OBJECTIVE:To investigate the safety and clinical efficacy of autologous DC-CIK cells combined with other immune cells for patients with hematological malignancies and analyze patient prognosis.
METHODS:50 patients with hematological malignancies who received cellular immunotherapy from September 2014 to April 2016 were retrospectively studied in the First Affiliated Hospital of Xi'an Jiaotong University, 115 cases times of cellular immunotherapy were performed. According to the selected treatment, the patients were divided into the dual cell group (DC-CIK cell treatment) and the multi-cell group (DC-CIK cell combined with other immune cells); According to the treatment course, the patients were divided into the single course group (completed by <3 times) and the multiple course group. The changes of T lymphocyte subsets, blood routine indicators and KPS scores as well as the overall survival time before and after treatment were compared and analyzed.

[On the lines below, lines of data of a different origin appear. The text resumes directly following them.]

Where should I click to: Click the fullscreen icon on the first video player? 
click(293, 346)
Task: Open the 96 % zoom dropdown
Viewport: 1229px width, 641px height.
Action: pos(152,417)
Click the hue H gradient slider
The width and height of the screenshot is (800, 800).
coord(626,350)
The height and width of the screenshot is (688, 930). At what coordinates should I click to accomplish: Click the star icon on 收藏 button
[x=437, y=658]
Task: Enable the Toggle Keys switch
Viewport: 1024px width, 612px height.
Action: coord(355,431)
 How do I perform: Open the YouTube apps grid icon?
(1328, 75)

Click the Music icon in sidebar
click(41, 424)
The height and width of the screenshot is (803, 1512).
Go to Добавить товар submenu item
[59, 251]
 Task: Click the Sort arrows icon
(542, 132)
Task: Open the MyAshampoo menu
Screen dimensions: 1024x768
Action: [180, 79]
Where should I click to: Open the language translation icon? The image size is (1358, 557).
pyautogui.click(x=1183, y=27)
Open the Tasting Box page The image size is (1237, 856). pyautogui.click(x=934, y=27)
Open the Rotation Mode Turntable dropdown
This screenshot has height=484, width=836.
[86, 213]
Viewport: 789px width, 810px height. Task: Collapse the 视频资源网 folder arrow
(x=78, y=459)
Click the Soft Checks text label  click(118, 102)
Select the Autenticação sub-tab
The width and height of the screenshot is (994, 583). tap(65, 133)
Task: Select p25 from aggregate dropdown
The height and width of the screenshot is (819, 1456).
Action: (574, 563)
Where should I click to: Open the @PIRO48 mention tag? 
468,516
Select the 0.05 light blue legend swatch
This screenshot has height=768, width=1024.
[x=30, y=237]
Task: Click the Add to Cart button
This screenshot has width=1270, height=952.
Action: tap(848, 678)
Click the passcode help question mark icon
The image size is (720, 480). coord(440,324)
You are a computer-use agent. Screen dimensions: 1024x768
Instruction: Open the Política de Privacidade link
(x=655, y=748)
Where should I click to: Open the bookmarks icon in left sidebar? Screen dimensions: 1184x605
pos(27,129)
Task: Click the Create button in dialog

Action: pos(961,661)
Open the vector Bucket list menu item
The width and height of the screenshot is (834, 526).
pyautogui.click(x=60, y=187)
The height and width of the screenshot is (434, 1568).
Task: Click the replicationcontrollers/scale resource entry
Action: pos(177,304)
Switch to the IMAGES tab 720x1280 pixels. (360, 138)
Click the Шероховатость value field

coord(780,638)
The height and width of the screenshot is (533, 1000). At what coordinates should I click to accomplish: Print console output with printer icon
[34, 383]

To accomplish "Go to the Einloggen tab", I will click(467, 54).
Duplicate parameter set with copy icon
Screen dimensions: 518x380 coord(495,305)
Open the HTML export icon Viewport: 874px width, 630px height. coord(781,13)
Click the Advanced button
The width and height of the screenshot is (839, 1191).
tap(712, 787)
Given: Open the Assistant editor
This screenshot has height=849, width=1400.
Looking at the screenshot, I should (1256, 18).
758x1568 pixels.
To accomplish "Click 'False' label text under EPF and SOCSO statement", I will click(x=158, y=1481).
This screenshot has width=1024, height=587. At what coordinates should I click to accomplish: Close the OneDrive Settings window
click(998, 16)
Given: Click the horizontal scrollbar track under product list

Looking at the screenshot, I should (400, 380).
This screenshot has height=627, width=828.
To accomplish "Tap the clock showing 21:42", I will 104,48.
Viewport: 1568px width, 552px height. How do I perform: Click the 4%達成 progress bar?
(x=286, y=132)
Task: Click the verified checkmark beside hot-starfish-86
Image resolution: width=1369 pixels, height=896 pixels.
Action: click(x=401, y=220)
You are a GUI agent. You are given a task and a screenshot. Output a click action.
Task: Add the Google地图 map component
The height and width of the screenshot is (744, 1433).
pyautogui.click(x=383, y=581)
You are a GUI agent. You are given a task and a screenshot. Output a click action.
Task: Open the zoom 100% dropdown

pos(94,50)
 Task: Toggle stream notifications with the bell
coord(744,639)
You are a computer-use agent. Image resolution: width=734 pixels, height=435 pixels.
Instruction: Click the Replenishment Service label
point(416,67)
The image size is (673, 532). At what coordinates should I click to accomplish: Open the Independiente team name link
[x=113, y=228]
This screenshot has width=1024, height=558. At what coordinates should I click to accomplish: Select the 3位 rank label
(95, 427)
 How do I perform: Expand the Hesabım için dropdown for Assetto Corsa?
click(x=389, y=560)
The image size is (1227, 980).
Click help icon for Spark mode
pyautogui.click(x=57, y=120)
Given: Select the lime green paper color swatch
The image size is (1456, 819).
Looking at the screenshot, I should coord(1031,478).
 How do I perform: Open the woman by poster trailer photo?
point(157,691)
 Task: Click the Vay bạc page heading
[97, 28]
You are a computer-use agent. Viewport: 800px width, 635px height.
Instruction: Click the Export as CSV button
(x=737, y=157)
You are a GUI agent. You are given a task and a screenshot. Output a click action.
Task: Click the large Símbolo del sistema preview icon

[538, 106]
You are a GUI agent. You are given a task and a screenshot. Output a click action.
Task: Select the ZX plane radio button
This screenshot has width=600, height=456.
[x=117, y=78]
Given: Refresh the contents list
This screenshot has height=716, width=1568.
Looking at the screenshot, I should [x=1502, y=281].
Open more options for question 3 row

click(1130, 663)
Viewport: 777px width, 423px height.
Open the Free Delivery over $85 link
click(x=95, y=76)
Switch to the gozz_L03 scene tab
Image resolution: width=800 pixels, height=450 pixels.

RESULTS:[WTB1]The difference of general conditions before treatment including the number of patients, sex, age, T lymphocyte subsets, blood routine indicators, KPS scores and so on in 2 groups divided according to 2 kinds of treatment methods were not statistically significant, indicating that the 2 groups were comparable. Grouped by selected treatment, the CD4+/CD8+ ratio, Hb and Plt levels decreased in the dual cell group, compared with those before treatment(P<0.05). The CD3+CD4+ ratio after treatment in multiple cell group decreased, compared with that before treatment (P<0.05). The 3-year survival rate of patients in dual cell and multiple cell groups was 61.3% vs 69.8%, the overall survival time of patients in 2 groups was 32.4 months vs 39.6 months, there were no statisticall differences between 2 groups(P>0.05). Grouped by treatment course, the CD3+ ratio after treatment increased, while the Hb level after treatment decreased in single course group, compared with level before treatment(P<0.05). The CD3+CD4+ ratio, Plt level decreased, while the KPS scores increased after treatment in multiple course group, compared with those before treatment(P<0.05). The 3-year survival rate in single course and multiple course groups was 52% vs 76.4%, the overall survival time was 28.7 months vs 40.9 months respectively, statistically significant with difference (P<0.05).
CONCLUSION:Autologous DC-CIK cells combined with other immune cells in the treatment of hematological malignancies can change the immune function of the patients and improve the antitumor activity. The multi-course treatment can improve the quality of life, prolong the overall survival time, thus worthing clinical promotion.